El Fiscal General de Justicia, Jesús Govea Orozco, reconoció este domingo que la institución reforzó sus procesos disciplinarios contra funcionarios ministeriales que incurrieron en faltas durante el desarrollo de sus funciones, y confirmó que algunos servidores públicos fueron separados de sus cargos como resultado de estas investigaciones internas.
En las últimas semanas se han revelado cuestionamientos contra el accionar de agentes del ministerio público, particularmente en casos de alto impacto como el de la menor Dafne, asesinada en Ciudad Madero.
Familiares de una de las detenidas por este caso señalan que quienes han atendido la indagatoria han cometido irregularidades.
De acuerdo con información publicada a través de transparencia, el número de denuncias presentadas ante el OIC muestra un salto abrupto a partir de 2022: de cero casos registrados en 2019, 2020 y 2021, la cifra subió a 152 en 2022, se mantuvo en 89 tanto en 2023 como en 2024, repuntó a 141 en 2025 y acumula 68 hasta la fecha de corte de 2026.
El motivo de cada denuncia, la autoridad denunciada y los hechos específicos fueron clasificados como información reservada por el Comité de Transparencia, con el argumento de que su difusión podría comprometer investigaciones en trámite y vulnerar la presunción de inocencia de los funcionarios investigados.
El Fiscal enmarcó las sanciones y suspensiones dentro de una estrategia más amplia de fortalecimiento institucional, orientada, dijo, a prevenir nuevas irregularidades dentro de la Fiscalía estatal.
Como parte de esas medidas, indicó que la dependencia trabaja en mecanismos preventivos para mejorar la selección del personal ministerial, mediante revisiones más estrictas a los perfiles de los aspirantes. «Están realizando constantemente los perfiles de las evaluaciones de control para ser aún más rigurosos», afirmó el fiscal, en referencia a los filtros aplicados antes del ingreso de nuevo personal ministerial.
El funcionario sostuvo que los procedimientos internos deben mantenerse alineados con la legislación vigente, y que las sanciones y suspensiones forman parte de un esfuerzo de supervisión institucional que la Fiscalía ha sostenido, según su versión, desde inicios de este año.
El marco legal aplicable a los órganos internos de control de las fiscalías estatales contempla distintas categorías de responsabilidad administrativa bajo las cuales pueden clasificarse este tipo de procedimientos.
La primera corresponde a faltas administrativas como el incumplimiento de funciones, la negligencia en el desempeño del cargo, el uso indebido de recursos institucionales y el ausentismo laboral.

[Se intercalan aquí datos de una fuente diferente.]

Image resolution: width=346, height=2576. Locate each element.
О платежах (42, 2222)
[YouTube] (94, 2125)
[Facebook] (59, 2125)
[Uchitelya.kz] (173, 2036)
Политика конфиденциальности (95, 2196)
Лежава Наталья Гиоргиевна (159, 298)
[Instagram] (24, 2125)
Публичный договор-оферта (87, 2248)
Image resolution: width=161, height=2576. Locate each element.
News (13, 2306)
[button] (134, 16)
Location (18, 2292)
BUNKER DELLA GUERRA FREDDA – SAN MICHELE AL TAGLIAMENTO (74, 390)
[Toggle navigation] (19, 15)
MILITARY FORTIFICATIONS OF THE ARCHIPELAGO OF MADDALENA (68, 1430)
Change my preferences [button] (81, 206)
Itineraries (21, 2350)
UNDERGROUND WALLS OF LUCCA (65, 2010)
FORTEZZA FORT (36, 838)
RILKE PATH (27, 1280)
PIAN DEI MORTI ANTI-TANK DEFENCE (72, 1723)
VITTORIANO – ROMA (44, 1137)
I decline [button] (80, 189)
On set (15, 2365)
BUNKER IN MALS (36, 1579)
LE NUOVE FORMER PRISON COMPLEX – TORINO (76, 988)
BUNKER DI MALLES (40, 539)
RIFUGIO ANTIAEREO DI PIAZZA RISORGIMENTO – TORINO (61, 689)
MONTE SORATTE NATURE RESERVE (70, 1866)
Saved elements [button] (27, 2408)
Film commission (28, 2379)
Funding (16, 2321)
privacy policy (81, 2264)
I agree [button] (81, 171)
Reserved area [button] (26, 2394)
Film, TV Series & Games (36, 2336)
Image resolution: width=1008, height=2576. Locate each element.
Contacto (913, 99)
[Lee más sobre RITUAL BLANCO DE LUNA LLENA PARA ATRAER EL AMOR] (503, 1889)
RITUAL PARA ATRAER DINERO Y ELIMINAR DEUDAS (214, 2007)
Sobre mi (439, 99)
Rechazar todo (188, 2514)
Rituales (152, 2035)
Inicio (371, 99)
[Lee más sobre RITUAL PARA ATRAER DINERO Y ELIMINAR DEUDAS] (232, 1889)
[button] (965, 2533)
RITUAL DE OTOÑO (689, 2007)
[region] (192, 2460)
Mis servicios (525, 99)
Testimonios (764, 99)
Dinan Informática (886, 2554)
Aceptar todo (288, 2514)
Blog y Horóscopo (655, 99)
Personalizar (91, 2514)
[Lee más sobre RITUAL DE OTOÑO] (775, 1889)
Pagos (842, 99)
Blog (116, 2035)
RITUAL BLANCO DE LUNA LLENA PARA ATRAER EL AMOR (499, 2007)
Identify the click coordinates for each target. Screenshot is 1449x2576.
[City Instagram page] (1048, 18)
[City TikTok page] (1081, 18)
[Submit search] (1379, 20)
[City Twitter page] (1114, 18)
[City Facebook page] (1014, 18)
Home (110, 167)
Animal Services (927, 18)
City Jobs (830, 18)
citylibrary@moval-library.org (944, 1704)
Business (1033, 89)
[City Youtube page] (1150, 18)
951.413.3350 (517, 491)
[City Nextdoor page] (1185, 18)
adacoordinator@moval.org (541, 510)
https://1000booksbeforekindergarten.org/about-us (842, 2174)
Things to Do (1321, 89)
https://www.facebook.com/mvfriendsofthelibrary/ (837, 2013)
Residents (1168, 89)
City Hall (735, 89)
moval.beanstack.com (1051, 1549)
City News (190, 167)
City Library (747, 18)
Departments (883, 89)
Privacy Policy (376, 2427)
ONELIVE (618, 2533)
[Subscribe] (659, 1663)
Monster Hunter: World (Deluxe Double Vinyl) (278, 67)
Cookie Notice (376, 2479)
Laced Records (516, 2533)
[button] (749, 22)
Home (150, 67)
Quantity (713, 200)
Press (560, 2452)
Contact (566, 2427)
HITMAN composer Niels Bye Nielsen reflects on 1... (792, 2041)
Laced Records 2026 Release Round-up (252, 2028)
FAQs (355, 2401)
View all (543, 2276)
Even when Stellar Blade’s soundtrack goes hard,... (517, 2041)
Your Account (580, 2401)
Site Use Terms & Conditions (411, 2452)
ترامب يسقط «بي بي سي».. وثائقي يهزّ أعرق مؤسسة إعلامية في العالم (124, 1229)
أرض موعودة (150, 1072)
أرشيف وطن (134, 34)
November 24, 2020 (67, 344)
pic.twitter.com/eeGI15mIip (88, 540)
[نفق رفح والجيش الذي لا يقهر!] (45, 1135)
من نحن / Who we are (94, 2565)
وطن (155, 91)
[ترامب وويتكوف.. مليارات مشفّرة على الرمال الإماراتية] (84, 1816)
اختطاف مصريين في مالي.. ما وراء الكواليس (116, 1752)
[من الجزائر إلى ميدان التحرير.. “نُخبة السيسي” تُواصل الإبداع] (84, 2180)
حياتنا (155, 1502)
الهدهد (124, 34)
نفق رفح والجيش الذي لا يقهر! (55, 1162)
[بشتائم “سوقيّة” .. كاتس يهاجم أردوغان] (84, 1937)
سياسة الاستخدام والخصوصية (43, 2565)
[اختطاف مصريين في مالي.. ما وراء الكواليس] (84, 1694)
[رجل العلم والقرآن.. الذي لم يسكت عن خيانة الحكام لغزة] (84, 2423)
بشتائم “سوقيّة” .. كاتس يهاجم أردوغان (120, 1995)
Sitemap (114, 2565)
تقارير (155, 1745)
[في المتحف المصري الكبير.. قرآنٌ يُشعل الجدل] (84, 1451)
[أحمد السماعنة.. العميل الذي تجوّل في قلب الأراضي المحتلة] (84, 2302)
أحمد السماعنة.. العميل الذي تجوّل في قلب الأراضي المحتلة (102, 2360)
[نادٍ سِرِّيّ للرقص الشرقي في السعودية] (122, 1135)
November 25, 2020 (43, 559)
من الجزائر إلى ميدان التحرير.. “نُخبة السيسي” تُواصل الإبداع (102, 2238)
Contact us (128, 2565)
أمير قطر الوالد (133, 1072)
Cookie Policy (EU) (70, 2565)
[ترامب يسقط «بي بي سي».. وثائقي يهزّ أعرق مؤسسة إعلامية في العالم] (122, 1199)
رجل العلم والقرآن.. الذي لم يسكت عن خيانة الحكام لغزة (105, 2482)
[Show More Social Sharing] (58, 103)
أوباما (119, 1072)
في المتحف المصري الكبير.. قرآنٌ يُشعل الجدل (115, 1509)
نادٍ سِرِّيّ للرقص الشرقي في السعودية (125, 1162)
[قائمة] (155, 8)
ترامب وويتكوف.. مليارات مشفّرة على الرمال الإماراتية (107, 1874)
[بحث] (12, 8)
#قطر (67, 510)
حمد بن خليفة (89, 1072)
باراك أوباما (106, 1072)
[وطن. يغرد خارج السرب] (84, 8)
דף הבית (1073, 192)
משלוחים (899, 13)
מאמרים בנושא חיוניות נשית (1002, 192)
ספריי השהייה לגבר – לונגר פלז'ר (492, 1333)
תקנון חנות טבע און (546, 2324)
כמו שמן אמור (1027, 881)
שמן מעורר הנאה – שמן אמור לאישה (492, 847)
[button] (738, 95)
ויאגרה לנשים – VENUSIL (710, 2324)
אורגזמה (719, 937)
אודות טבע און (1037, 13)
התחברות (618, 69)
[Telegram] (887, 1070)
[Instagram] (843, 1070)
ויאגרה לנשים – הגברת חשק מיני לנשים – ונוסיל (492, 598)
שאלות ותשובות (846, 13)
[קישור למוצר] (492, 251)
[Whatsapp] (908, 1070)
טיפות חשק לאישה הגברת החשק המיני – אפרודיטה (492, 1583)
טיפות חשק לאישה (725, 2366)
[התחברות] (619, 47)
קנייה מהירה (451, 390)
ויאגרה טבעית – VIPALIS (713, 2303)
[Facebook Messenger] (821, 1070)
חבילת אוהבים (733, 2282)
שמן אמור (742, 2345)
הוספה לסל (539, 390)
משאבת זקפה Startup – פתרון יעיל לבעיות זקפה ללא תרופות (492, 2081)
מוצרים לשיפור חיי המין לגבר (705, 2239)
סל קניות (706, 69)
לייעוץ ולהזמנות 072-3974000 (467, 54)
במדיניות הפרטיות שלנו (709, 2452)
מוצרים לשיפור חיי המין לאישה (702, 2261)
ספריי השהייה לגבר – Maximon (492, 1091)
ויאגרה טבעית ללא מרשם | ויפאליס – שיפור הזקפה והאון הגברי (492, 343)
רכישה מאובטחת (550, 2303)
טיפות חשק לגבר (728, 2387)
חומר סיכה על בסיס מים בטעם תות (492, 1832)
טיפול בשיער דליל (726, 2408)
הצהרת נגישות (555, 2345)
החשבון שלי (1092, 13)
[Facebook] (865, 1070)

Una segunda categoría agrupa conductas como el cohecho, el peculado, el desvío de recursos públicos, el abuso de funciones, el tráfico de influencias y el conflicto de interés, faltas que, a diferencia de las no graves, pueden derivar en sanciones más severas, incluida la inhabilitación del servidor público.
Un tercer tipo de procedimientos corresponde a quejas presentadas directamente por ciudadanos por deficiencias en el servicio, entre ellas la dilación en la integración de carpetas de investigación, la negativa a recibir denuncias y el trato indebido hacia víctimas o denunciantes durante su interacción con el Ministerio Público.